Multiskilled guitarist, keyboard player and harmony vocalist Sophie Ozard stands stage left alongside the equally talented Julia Wallace, and the pair deepen Donnelly’s songs beautifully. Regular drummer and longtime Donnelly collaborator Marcel Tussie is “in playing with bloody fucking Rolling Blackouts in bloody fucking Adelaide”, Donnelly explains, before apologising to anyone from Adelaide. Instead, Donnelly’s brother has stepped in and locks in beautifully with bassist and sometime music video director Jack Gaby.

Donnelly moves to the keyboards for a stunning rendition of Flood, and Laying Low, another song from her latest album that she takes a moment to liken to a G-string. “I’ve used this metaphor before,” she explains. “But playing new songs is like trying on new undies, and this one is like a tight G-string that’s getting right up your arse.

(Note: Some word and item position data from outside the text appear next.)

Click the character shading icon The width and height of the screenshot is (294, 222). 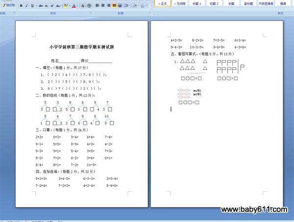coord(82,6)
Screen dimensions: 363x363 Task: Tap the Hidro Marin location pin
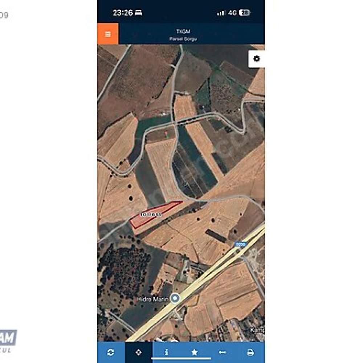(x=175, y=298)
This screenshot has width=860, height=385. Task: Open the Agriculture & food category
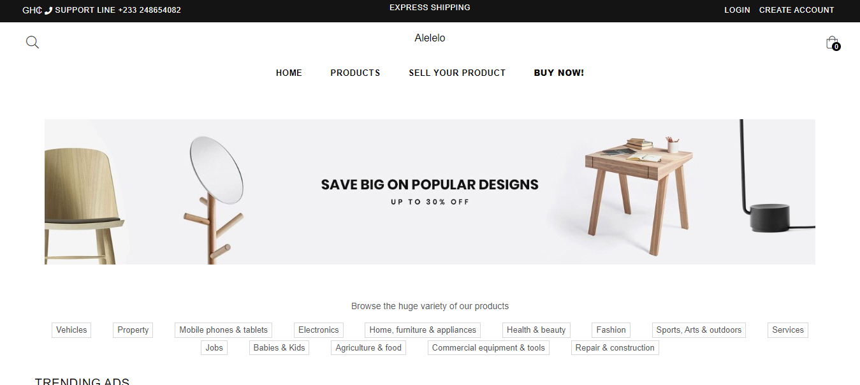(368, 347)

We’ll get to some big undies with holes later,” she promises.

One of the strongest songs from Love and Fortune is the slow-burning Feel it Change, the latest example of what Donnelly does best - blending effulgent melodies with everyday turns of phrase to interrogate sensitive and complex subjects.

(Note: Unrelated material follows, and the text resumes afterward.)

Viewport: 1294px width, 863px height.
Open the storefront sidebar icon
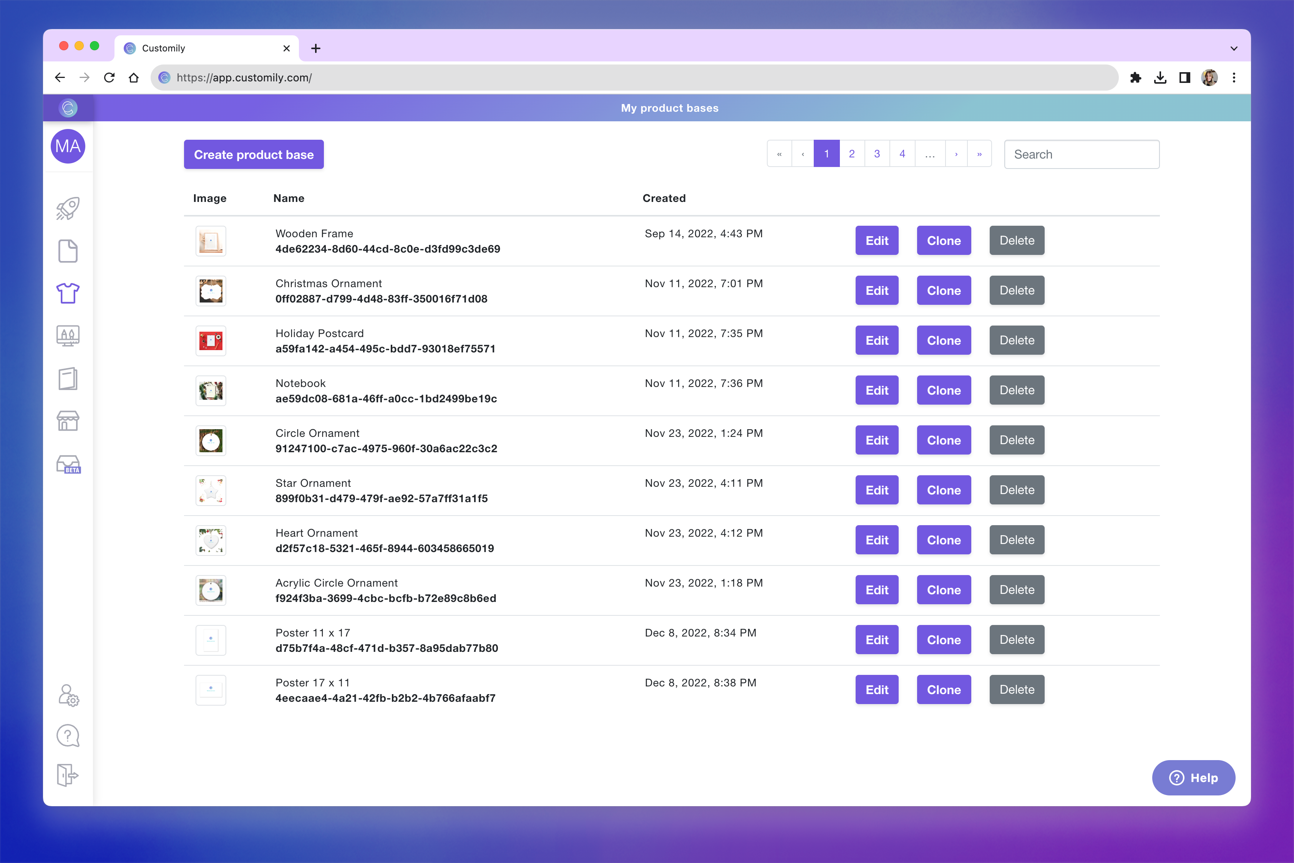pyautogui.click(x=68, y=421)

When she moves into the chorus, “I love you baby, but I’m scared to be near ya / It’s not the same, it’s not the same when you’re here”, it’s a masterclass in using songwriting to make connections. To reframe abusive relationships and domestic violence within a pop melody and a wide smile, the way Donnelly does, seems almost miraculous.

After Boys Will Be Boys, a stark song about a friend’s disclosure of a sexual assault, she again manages to effortlessly switch tone. After accepting the applause and wiping away tears, Donnelly sighs and says, “Well, anyway. Here’s a song about a vibrator”. Mosquito earns one of the crowd’s loudest sing-alongs as she grins her way through an unassuming song about self-pleasure, beautifully undercut by the observation: “I wanna bring you cake back home from work, but you’re allergic”. It’s hard to imagine anyone else managing the shift and taking a whole room with them.

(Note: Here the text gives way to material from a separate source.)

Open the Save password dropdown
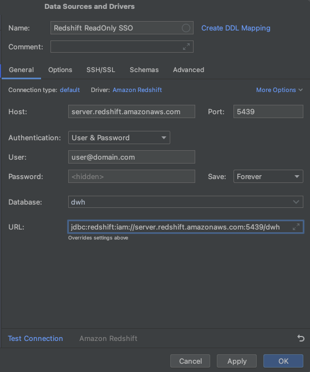This screenshot has width=310, height=372. [268, 176]
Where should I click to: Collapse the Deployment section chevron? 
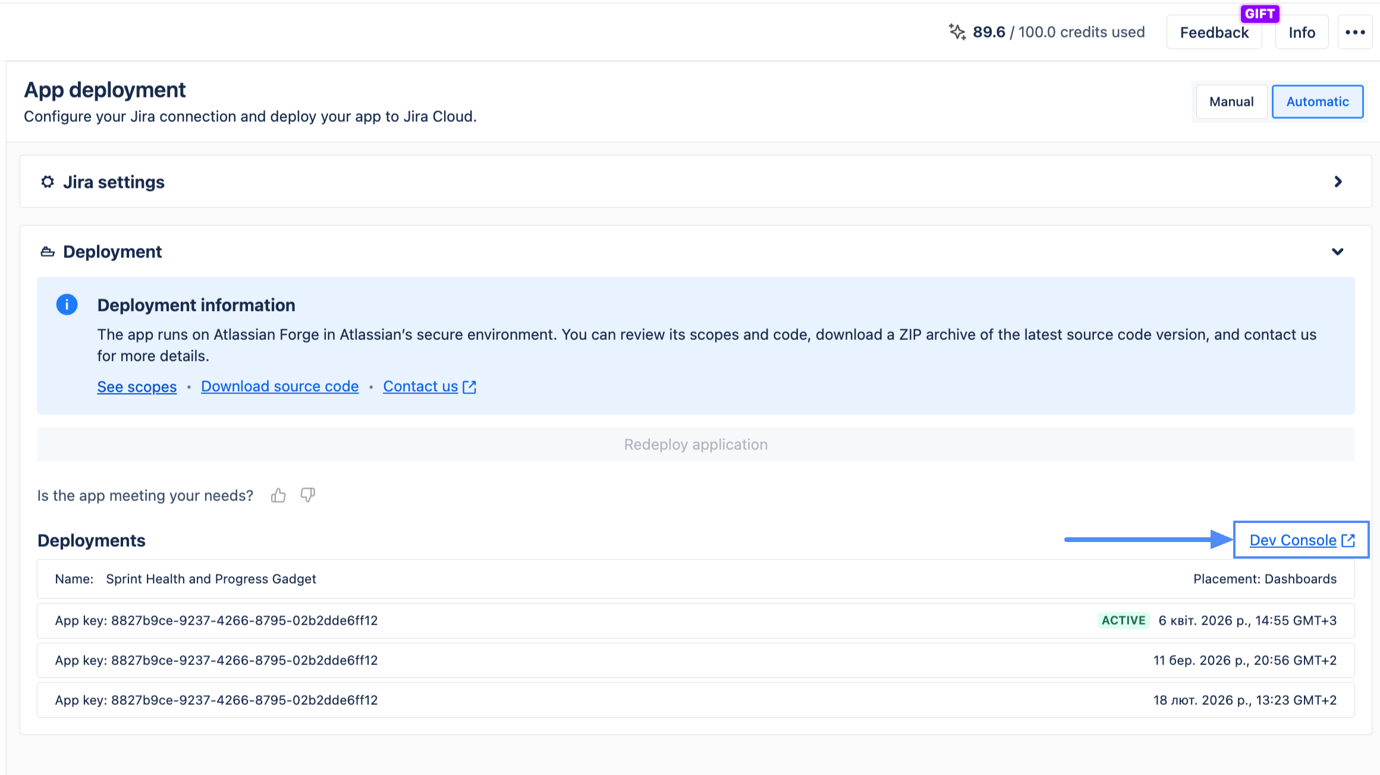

As the closing time of 11:40 pm approaches, Donnelly takes us through Old Man, W.A.L.K and brings two excited fans up on stage to participate in the spontaneously choreographed pop banger, Die. It’s impossible not to smile along with Donnelly as she doesn’t increasingly daft dance moves between singing the lines, “You know that I love you, wanna buy you more shit / But I can't afford it, but I can't afford it? / And I don't wanna die, I don't wanna die”.

After some deep breaths, hugs and thanks, Donnelly brings Ullah out on stage for a glorious version of Chappell Roan’s The Subway that, incredibly, doesn’t feel out of place in the set we’ve just heard. Donnelly makes it her own by taking Roan’s hook “Fuck this city, I’m moving to Saskatchewan” with “Adelaide!” cracking the crowd up even as they’re mid-volley.

The band leave the stage for an appropriately short amount of time before returning to close the album launch with the magnificent Tricks. Tricks, of course, the last thing Donnelly needs with skills and friends like these.